Muhammad Ferdiawan Hasanah, mahasiswa Fakultas Dakwah semester 7, mengatakan pemicu kerusuhan berasal dari letupan petasan. Ia tak tahu siapa yang melakukannya, mungkin mahasiswa atau malah penyusup, karena kondisi sudah gelap dan demonstran jauh lebih banyak dari yang diperkirakan. Ia hanya dapat memastikan sumber letupan petasan berasal dari belakang.
Pemuda yang akrab disapai Mayor ini ikut lari menyelamatkan diri ke dalam kampus.
Polisi tak berhenti setelah massa masuk kampus. Kepada reporter Tirto, Jumat, dia bilang polisi "menembakkan gas air mata, water canon, dan lempar batu dari luar." Mahasiswa sempat pula menutup pintu kampus luar dan belakang. "Polisi tidak berani masuk," katanya.
Massa terdesak dan akhirnya mencoba melakukan perlawanan. Massa melempari batu ke arah polisi dengan harapan mereka segera menjauhi wilayah kampus. Namun kondisi saling serang baru bisa mereda setelah 2,5 jam kemudian.
Sembari menyelamatkan demonstran yang luka-luka, massa yang tertahan di dalam juga mendata mahasiswa yang hilang dengan dugaan ditangkap polisi. Ketika itu Mayor mengetahui bahwa 14 kawannya telah diringkus.
Kondisi seperti ini bertahan hingga malam. Ketika itu mereka mulai menjajakan negosiasi dengan polisi dengan bantuan dari Wakil Rektor yang datang bersama tentara. "Hasil negosiasinya, kami hanya mau membuka blokade jalan apabila kawan kami yang ditangkap dikembalikan malam itu juga."

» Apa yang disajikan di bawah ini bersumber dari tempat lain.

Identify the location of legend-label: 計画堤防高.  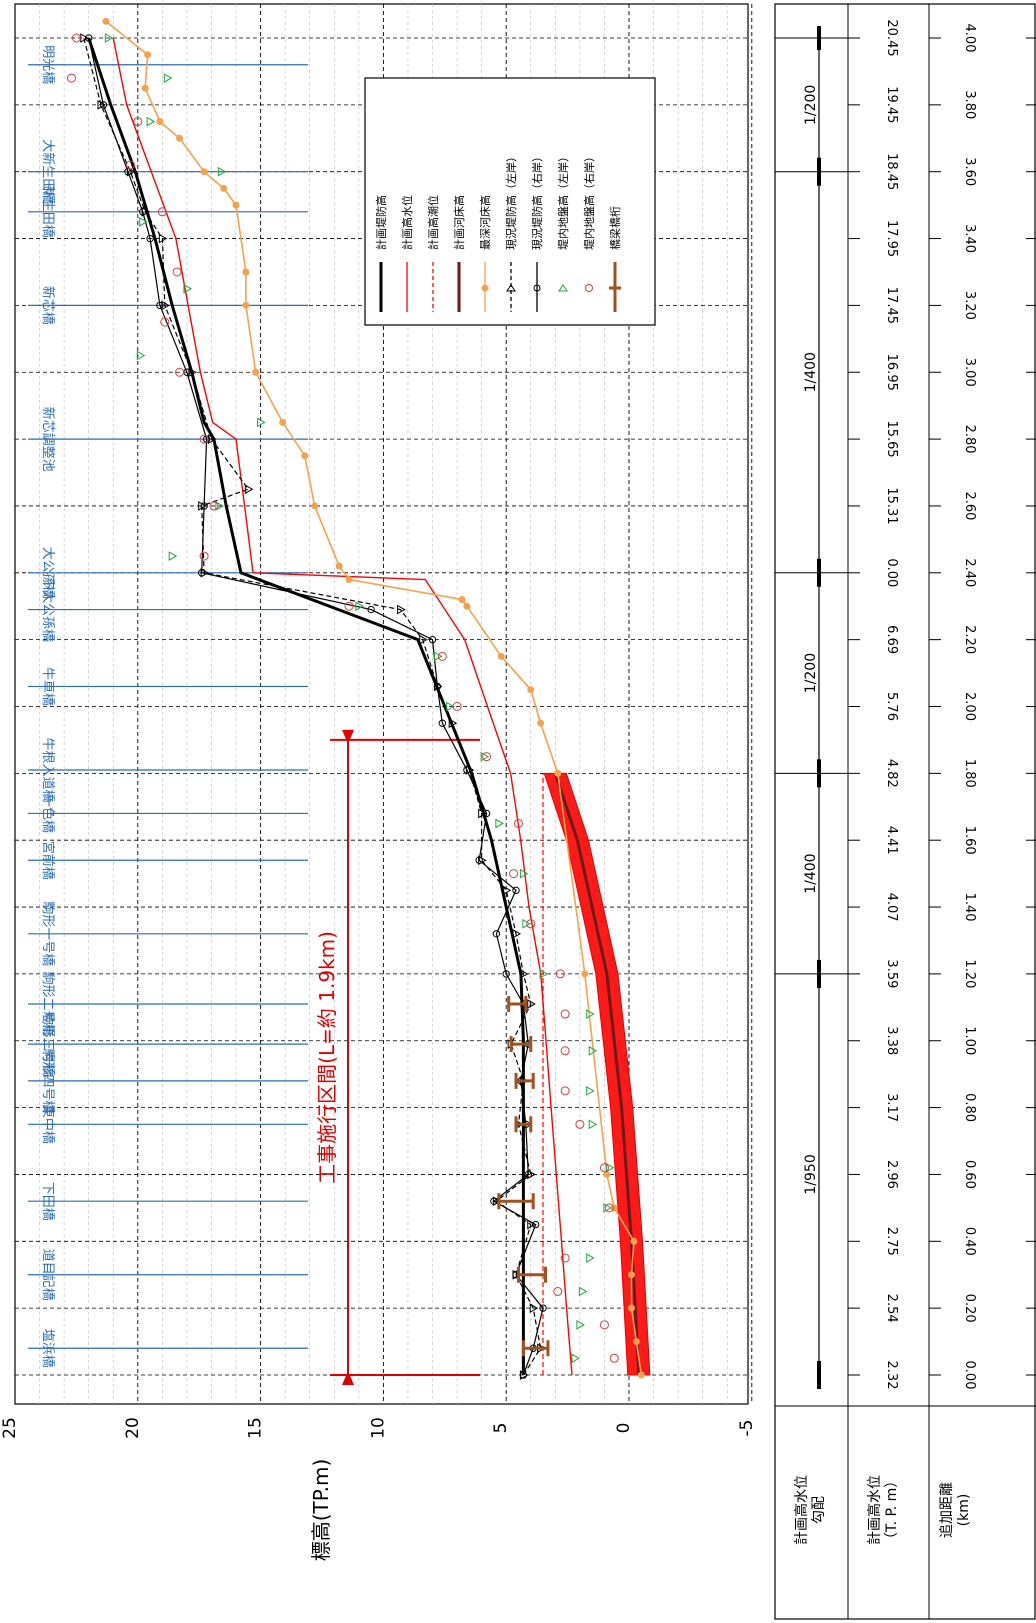
(381, 222).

Apa yang terjadi malam itu memungkasi kekecewaan Mayor dan para mahasiswa lain. "Saya kecewa pada DPR. Misalkan DPR tidak mau bertemu kami, jangan benturkan kami dengan polisi. Polisi turun atas perintah atasan. Kami turun karena tuntutan rakyat," katanya.
Tak Bisa Sewenang-wenang
Ketua Divisi Kampanye dan Jaringan Yayasan Lembaga Bantuan Hukum Indonesia (YLBHI) Arip Yogiawan mengecam tindakan aparat yang menurutnya brutal dalam menangani massa aksi. Menurutnya kampus semestinya dihormati sebagai lembaga pendidikan yang menjunjung tinggi kebebasan akademik.
"Kampus harus bebas dari serangan apalagi sampai melukai," ujarnya kepada reporter Tirto, Jumat.

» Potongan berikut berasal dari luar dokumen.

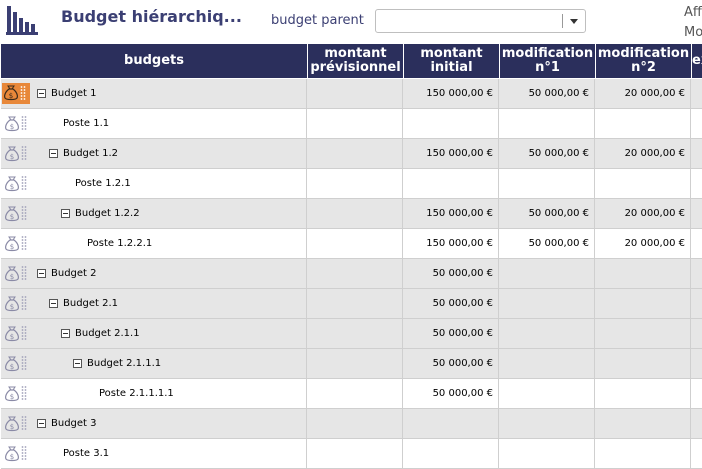  Describe the element at coordinates (124, 364) in the screenshot. I see `row-label: Budget 2.1.1.1` at that location.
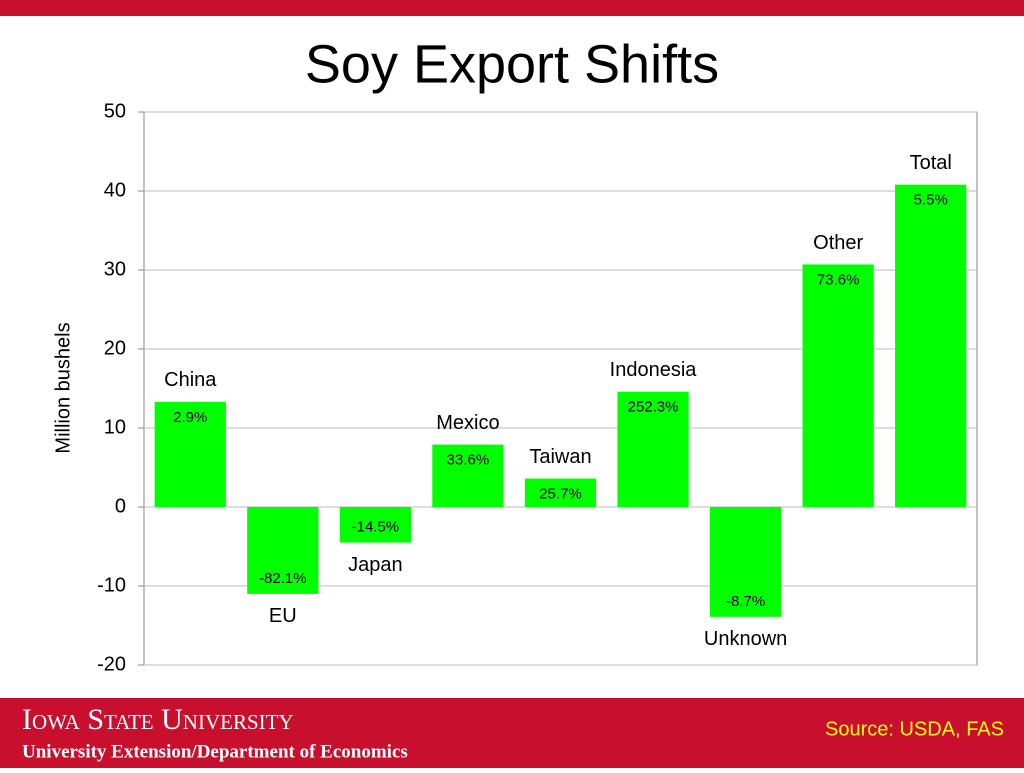 This screenshot has width=1024, height=773. Describe the element at coordinates (190, 380) in the screenshot. I see `category-label: China` at that location.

Polisi juga harus belajar sejarah: bahkan pada zaman Orde Baru yang otoriter cum represif pun kampus adalah tempat sakral dan relatif bebas dari tekanan langsung aparat. Jika terus begini, "lama kelamaan kampus tidak akan memiliki kemewahan kebebasan akademik."
Sementara Komnas HAM meminta polisi bersikap lebih humanis dan persuasif dalam merespons aksi protes UU Cipta Kerja. Polisi perlu meminimalisasi pelanggaran HAM dalam situasi yang kian memanas.
"Mereka kan terlatih, terbiasa menghadapi unjuk rasa," ujar Wakil Ketua Internal Komnas HAM Munafrizal Manan dalam konferensi pers di Jakarta, Kamis.